• [EXERCISE REQUIREMENTS]:
Copy out every one of the following entries word for word, with no changes.

• [GIVEN DATA]:
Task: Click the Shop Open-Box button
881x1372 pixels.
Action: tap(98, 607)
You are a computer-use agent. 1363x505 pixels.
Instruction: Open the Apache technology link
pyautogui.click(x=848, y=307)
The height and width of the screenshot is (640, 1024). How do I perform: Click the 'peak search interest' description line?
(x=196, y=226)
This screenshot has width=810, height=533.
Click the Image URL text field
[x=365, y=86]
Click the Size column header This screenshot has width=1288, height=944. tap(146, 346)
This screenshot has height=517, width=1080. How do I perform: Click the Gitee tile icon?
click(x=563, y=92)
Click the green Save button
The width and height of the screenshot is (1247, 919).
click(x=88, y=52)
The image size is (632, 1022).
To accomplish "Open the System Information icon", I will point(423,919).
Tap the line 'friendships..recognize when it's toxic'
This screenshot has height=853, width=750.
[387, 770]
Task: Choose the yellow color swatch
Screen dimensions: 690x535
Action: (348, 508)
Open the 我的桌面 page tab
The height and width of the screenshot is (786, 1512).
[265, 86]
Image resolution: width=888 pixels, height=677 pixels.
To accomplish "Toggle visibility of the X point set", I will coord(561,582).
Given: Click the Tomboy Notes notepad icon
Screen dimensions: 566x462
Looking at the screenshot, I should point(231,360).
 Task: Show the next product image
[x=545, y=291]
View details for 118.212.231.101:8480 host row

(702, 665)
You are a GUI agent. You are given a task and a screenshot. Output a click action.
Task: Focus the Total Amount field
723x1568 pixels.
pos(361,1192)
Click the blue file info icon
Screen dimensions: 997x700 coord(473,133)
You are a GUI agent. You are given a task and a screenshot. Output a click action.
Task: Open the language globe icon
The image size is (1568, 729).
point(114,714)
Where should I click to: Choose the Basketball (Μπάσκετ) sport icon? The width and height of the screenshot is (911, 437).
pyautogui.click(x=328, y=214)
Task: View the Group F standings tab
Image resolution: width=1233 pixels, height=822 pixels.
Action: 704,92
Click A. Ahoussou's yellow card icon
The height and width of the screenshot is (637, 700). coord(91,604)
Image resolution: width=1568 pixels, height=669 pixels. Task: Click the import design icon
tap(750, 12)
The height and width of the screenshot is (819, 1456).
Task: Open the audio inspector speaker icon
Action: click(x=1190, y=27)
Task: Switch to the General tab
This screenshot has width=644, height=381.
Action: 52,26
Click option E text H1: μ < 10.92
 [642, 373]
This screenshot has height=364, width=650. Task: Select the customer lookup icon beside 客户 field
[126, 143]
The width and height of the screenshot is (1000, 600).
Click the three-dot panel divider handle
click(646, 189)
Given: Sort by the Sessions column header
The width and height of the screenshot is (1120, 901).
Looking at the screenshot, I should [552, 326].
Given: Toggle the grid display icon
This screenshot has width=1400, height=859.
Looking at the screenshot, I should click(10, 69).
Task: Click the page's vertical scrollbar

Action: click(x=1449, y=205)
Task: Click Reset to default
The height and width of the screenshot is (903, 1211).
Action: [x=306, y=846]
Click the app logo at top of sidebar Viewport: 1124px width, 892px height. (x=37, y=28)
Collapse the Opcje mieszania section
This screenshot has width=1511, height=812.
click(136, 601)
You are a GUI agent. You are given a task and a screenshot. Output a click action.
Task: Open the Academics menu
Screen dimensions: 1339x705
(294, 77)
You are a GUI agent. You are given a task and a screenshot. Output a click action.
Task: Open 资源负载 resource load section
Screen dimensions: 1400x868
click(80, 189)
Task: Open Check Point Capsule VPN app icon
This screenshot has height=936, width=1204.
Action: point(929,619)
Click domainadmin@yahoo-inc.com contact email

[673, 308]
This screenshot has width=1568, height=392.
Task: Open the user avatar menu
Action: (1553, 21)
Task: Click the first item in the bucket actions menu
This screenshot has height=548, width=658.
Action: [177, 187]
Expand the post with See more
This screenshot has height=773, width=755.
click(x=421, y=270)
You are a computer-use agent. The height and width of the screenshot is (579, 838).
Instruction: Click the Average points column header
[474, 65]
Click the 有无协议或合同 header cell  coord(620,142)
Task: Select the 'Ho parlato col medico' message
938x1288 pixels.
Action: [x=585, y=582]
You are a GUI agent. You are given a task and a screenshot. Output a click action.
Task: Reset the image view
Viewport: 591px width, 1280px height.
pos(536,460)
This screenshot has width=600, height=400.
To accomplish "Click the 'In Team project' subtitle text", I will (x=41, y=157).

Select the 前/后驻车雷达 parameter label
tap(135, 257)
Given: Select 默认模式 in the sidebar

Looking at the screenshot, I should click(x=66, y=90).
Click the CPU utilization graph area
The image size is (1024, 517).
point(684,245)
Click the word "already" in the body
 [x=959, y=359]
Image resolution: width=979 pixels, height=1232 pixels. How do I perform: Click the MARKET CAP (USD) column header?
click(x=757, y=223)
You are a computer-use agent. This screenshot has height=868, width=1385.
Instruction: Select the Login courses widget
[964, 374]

• [SOLUTION TO THIS TASK]:
Task: Click the Shop Open-Box button
881x1372 pixels.
Action: tap(98, 607)
You are a computer-use agent. 1363x505 pixels.
Instruction: Open the Apache technology link
pyautogui.click(x=848, y=307)
The height and width of the screenshot is (640, 1024). How do I perform: Click the 'peak search interest' description line?
(x=196, y=226)
This screenshot has width=810, height=533.
Click the Image URL text field
[x=365, y=86]
Click the Size column header This screenshot has width=1288, height=944. tap(146, 346)
This screenshot has height=517, width=1080. How do I perform: Click the Gitee tile icon?
click(x=563, y=92)
Click the green Save button
The width and height of the screenshot is (1247, 919).
click(x=88, y=52)
The image size is (632, 1022).
To accomplish "Open the System Information icon", I will point(423,919).
Tap the line 'friendships..recognize when it's toxic'
This screenshot has height=853, width=750.
[387, 770]
Task: Choose the yellow color swatch
Screen dimensions: 690x535
Action: (348, 508)
Open the 我的桌面 page tab
The height and width of the screenshot is (786, 1512).
[265, 86]
Image resolution: width=888 pixels, height=677 pixels.
To accomplish "Toggle visibility of the X point set", I will coord(561,582).
Given: Click the Tomboy Notes notepad icon
Screen dimensions: 566x462
Looking at the screenshot, I should point(231,360).
 Task: Show the next product image
[x=545, y=291]
View details for 118.212.231.101:8480 host row

(702, 665)
You are a GUI agent. You are given a task and a screenshot. Output a click action.
Task: Focus the Total Amount field
723x1568 pixels.
pos(361,1192)
Click the blue file info icon
Screen dimensions: 997x700 coord(473,133)
You are a GUI agent. You are given a task and a screenshot. Output a click action.
Task: Open the language globe icon
The image size is (1568, 729).
point(114,714)
Where should I click to: Choose the Basketball (Μπάσκετ) sport icon? The width and height of the screenshot is (911, 437).
pyautogui.click(x=328, y=214)
Task: View the Group F standings tab
Image resolution: width=1233 pixels, height=822 pixels.
Action: 704,92
Click A. Ahoussou's yellow card icon
The height and width of the screenshot is (637, 700). coord(91,604)
Image resolution: width=1568 pixels, height=669 pixels. Task: Click the import design icon
tap(750, 12)
The height and width of the screenshot is (819, 1456).
Task: Open the audio inspector speaker icon
Action: click(x=1190, y=27)
Task: Switch to the General tab
This screenshot has width=644, height=381.
Action: 52,26
Click option E text H1: μ < 10.92
 [642, 373]
This screenshot has height=364, width=650. Task: Select the customer lookup icon beside 客户 field
[126, 143]
The width and height of the screenshot is (1000, 600).
Click the three-dot panel divider handle
click(646, 189)
Given: Sort by the Sessions column header
The width and height of the screenshot is (1120, 901).
Looking at the screenshot, I should [552, 326].
Given: Toggle the grid display icon
This screenshot has width=1400, height=859.
Looking at the screenshot, I should click(10, 69).
Task: Click the page's vertical scrollbar

Action: click(x=1449, y=205)
Task: Click Reset to default
The height and width of the screenshot is (903, 1211).
Action: [x=306, y=846]
Click the app logo at top of sidebar Viewport: 1124px width, 892px height. (x=37, y=28)
Collapse the Opcje mieszania section
This screenshot has width=1511, height=812.
click(136, 601)
You are a GUI agent. You are given a task and a screenshot. Output a click action.
Task: Open the Academics menu
Screen dimensions: 1339x705
(294, 77)
You are a GUI agent. You are given a task and a screenshot. Output a click action.
Task: Open 资源负载 resource load section
Screen dimensions: 1400x868
click(80, 189)
Task: Open Check Point Capsule VPN app icon
This screenshot has height=936, width=1204.
Action: point(929,619)
Click domainadmin@yahoo-inc.com contact email

[673, 308]
This screenshot has width=1568, height=392.
Task: Open the user avatar menu
Action: (1553, 21)
Task: Click the first item in the bucket actions menu
This screenshot has height=548, width=658.
Action: [177, 187]
Expand the post with See more
This screenshot has height=773, width=755.
click(x=421, y=270)
You are a computer-use agent. The height and width of the screenshot is (579, 838).
Instruction: Click the Average points column header
[474, 65]
Click the 有无协议或合同 header cell  coord(620,142)
Task: Select the 'Ho parlato col medico' message
938x1288 pixels.
Action: [x=585, y=582]
You are a GUI agent. You are given a task and a screenshot. Output a click action.
Task: Reset the image view
Viewport: 591px width, 1280px height.
pos(536,460)
This screenshot has width=600, height=400.
To accomplish "Click the 'In Team project' subtitle text", I will (x=41, y=157).

Select the 前/后驻车雷达 parameter label
tap(135, 257)
Given: Select 默认模式 in the sidebar

Looking at the screenshot, I should click(x=66, y=90).
Click the CPU utilization graph area
The image size is (1024, 517).
point(684,245)
Click the word "already" in the body
 [x=959, y=359]
Image resolution: width=979 pixels, height=1232 pixels. How do I perform: Click the MARKET CAP (USD) column header?
click(x=757, y=223)
You are a computer-use agent. This screenshot has height=868, width=1385.
Instruction: Select the Login courses widget
[964, 374]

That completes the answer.